(Rows on where targets appear)
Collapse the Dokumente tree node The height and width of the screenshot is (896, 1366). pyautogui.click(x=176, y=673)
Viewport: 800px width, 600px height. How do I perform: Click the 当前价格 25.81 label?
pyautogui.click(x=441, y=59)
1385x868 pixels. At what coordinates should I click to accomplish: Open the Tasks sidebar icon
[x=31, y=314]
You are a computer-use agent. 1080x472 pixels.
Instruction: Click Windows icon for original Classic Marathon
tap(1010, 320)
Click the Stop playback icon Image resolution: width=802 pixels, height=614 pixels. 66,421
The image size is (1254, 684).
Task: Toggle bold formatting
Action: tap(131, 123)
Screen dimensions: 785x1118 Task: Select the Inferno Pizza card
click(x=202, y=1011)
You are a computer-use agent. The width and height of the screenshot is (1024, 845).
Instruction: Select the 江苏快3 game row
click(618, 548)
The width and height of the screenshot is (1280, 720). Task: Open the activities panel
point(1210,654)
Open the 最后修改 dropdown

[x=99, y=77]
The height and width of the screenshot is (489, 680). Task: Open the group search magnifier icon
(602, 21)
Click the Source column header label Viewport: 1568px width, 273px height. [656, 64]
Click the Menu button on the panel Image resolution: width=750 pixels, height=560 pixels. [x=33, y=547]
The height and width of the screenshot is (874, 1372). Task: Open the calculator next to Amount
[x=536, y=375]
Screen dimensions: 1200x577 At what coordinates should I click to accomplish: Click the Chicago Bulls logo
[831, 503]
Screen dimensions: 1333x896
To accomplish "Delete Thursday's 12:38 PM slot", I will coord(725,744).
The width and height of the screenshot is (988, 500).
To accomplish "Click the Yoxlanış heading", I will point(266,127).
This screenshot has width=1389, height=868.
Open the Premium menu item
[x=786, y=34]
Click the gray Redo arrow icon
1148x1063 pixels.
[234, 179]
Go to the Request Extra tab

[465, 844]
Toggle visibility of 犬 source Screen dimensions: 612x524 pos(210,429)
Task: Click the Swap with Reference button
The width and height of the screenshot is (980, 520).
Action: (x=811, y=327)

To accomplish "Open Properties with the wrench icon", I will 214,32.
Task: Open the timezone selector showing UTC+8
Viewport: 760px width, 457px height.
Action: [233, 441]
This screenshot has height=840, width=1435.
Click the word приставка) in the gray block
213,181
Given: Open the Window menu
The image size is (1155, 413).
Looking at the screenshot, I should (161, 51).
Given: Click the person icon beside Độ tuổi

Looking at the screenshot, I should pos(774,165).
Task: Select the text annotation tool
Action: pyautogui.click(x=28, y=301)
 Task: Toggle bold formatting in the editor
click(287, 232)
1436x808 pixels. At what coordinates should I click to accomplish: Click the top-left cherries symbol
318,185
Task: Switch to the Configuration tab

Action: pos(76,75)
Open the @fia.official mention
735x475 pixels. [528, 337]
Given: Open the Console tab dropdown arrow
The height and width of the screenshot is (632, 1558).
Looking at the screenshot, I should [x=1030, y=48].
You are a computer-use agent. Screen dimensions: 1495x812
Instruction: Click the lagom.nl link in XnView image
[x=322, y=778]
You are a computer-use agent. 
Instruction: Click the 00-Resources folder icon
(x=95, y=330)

** Task details **
Substitute "Display size" for every occurrence of "Screen dimensions" in the listing above, and reproduce the whole listing with nothing else changed.

** Result of the task **
Collapse the Dokumente tree node The height and width of the screenshot is (896, 1366). pyautogui.click(x=176, y=673)
Viewport: 800px width, 600px height. How do I perform: Click the 当前价格 25.81 label?
pyautogui.click(x=441, y=59)
1385x868 pixels. At what coordinates should I click to accomplish: Open the Tasks sidebar icon
[x=31, y=314]
You are a computer-use agent. 1080x472 pixels.
Instruction: Click Windows icon for original Classic Marathon
tap(1010, 320)
Click the Stop playback icon Image resolution: width=802 pixels, height=614 pixels. 66,421
The image size is (1254, 684).
Task: Toggle bold formatting
Action: tap(131, 123)
Display size: 785x1118 Task: Select the Inferno Pizza card
click(x=202, y=1011)
You are a computer-use agent. The width and height of the screenshot is (1024, 845).
Instruction: Select the 江苏快3 game row
click(618, 548)
The width and height of the screenshot is (1280, 720). Task: Open the activities panel
point(1210,654)
Open the 最后修改 dropdown

[x=99, y=77]
The height and width of the screenshot is (489, 680). Task: Open the group search magnifier icon
(602, 21)
Click the Source column header label Viewport: 1568px width, 273px height. [656, 64]
Click the Menu button on the panel Image resolution: width=750 pixels, height=560 pixels. [x=33, y=547]
The height and width of the screenshot is (874, 1372). Task: Open the calculator next to Amount
[x=536, y=375]
Display size: 1200x577 At what coordinates should I click to accomplish: Click the Chicago Bulls logo
[831, 503]
Display size: 1333x896
To accomplish "Delete Thursday's 12:38 PM slot", I will coord(725,744).
The width and height of the screenshot is (988, 500).
To accomplish "Click the Yoxlanış heading", I will point(266,127).
This screenshot has width=1389, height=868.
Open the Premium menu item
[x=786, y=34]
Click the gray Redo arrow icon
1148x1063 pixels.
[234, 179]
Go to the Request Extra tab

[465, 844]
Toggle visibility of 犬 source Display size: 612x524 pos(210,429)
Task: Click the Swap with Reference button
The width and height of the screenshot is (980, 520).
Action: (x=811, y=327)

To accomplish "Open Properties with the wrench icon", I will 214,32.
Task: Open the timezone selector showing UTC+8
Viewport: 760px width, 457px height.
Action: [233, 441]
This screenshot has height=840, width=1435.
Click the word приставка) in the gray block
213,181
Given: Open the Window menu
The image size is (1155, 413).
Looking at the screenshot, I should (161, 51).
Given: Click the person icon beside Độ tuổi

Looking at the screenshot, I should pos(774,165).
Task: Select the text annotation tool
Action: pyautogui.click(x=28, y=301)
 Task: Toggle bold formatting in the editor
click(287, 232)
1436x808 pixels. At what coordinates should I click to accomplish: Click the top-left cherries symbol
318,185
Task: Switch to the Configuration tab

Action: pos(76,75)
Open the @fia.official mention
735x475 pixels. [528, 337]
Given: Open the Console tab dropdown arrow
The height and width of the screenshot is (632, 1558).
Looking at the screenshot, I should [x=1030, y=48].
You are a computer-use agent. Display size: 1495x812
Instruction: Click the lagom.nl link in XnView image
[x=322, y=778]
You are a computer-use agent. 
Instruction: Click the 00-Resources folder icon
(x=95, y=330)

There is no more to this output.